Trust in Health System among Persons with Disabilities

Trust plays a vital role in public health (Yadav 2021). Owing to stewardship failures, there is mistrust in the Indian medical system. Trust is a crucial component in public health as it means bridging helplessness, doubt, and randomness in healthcare provision. There is a need for a trust-based approach rather than a control-based approach (Kane and Calnan 2017). Mistrust leads to poor interaction with the health system, poor medication adherence, undesirable behaviors and attitudes, and less satisfaction thus leading to increased medical expenditure and inefficient resource allocation (Krot and Rudawska 2021). Trust is instrumental as it leads to better compliance, openness, and a self-reported feel-good factor (Gopichandran 2016). Thus, the health systems should strive to develop and improve trust among people with disabilities wherein this vulnerable group does not feel left out of the health system (Vries McClintock et al. 2016). Gaining their trust will be the entry point to reducing most of the health system-level barriers to providing better healthcare for people with disabilities and improving their quality of life. By enhancing stewardship, we can build trust within the health system and between the health system and people with disabilities.

Justice

The principle of justice requires that healthcare services are provided proportionate to the needs of the persons. Persons with disabilities have greater need for healthcare services, but currently face great barriers and challenges in accessing them (Singh 2020). The principle of justice will demand that they receive easy and liberal access to healthcare services. Table 1 uses these core ethical principles to develop an ethical framework for addressing the barriers to healthcare access to persons with disabilities.

Sugamya Bharat Abhiyan (Accessible India Campaign) was launched by the Department of Empowerment of Persons with Disabilities of the Government of India on 3 December 2015. The goal of this campaign is to make the built environment, transportation sector and the information, communication technology accessible to persons with disabilities. Specific targets have been set under this campaign and if implemented efficiently, it will go a long way in addressing the barriers of providing healthcare to persons with disabilities (Department of Empowerment of Persons with Disabilities, MoSJE 2021).
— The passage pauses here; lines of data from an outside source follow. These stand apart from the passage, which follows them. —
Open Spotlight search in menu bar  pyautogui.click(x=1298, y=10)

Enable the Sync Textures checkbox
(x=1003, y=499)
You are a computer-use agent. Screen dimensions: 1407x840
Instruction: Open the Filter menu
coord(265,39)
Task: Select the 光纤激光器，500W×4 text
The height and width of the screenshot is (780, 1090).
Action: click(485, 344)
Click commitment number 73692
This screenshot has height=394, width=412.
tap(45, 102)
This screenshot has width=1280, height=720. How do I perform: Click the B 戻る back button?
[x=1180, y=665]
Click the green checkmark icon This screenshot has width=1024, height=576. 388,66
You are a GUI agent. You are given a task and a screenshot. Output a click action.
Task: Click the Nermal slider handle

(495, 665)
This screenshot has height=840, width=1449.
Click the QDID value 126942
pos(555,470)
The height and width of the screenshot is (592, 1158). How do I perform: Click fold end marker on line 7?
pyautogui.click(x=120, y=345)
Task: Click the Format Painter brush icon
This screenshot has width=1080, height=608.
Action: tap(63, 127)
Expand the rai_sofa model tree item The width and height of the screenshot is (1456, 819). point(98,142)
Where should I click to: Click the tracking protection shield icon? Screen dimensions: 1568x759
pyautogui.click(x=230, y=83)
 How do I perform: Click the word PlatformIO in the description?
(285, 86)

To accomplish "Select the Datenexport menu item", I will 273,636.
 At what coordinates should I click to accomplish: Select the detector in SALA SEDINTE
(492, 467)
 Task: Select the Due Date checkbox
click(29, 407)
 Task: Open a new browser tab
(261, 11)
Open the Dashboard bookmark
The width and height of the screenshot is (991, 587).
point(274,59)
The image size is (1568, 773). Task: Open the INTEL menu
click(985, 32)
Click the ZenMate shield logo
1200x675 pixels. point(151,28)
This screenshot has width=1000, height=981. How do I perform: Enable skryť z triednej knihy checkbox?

An audit of government websites conducted in 2017 revealed that only 36% of them were made accessible. An audit of accessibility of all domestic airports in 2018 revealed that only 55 of the 104 airports were completely accessible. Only 3.6% of public busses were wheelchair accessible as of March 2018. But about 20% had been made accessible in some form or the other but without wheelchair accessibility. Given these findings, the government of India set a fresh timeline of achieving all the targets by March 2020 (Sharma 2019). The rate of achievement of the Accessible India targets has been slow and it remains to be seen how much has been achieved since 2020. Therefore, much of the ethical issues related to access to healthcare to persons with disabilities remain unaddressed. There is a need to urgently take stock of the achievement of these targets through a rigorous audit and take steps to speed up the process.

Conclusion

This framework attempts to address the ethical burden and challenges in healthcare provision to people with disabilities. By enhancing and improving stewardship in public health programs, proportional allocation of resources can be ensured. This will lead to improved trust of the people with disabilities in the health system and ensures equitable healthcare provision. By doing so, we can ensure justice in healthcare for people with disability.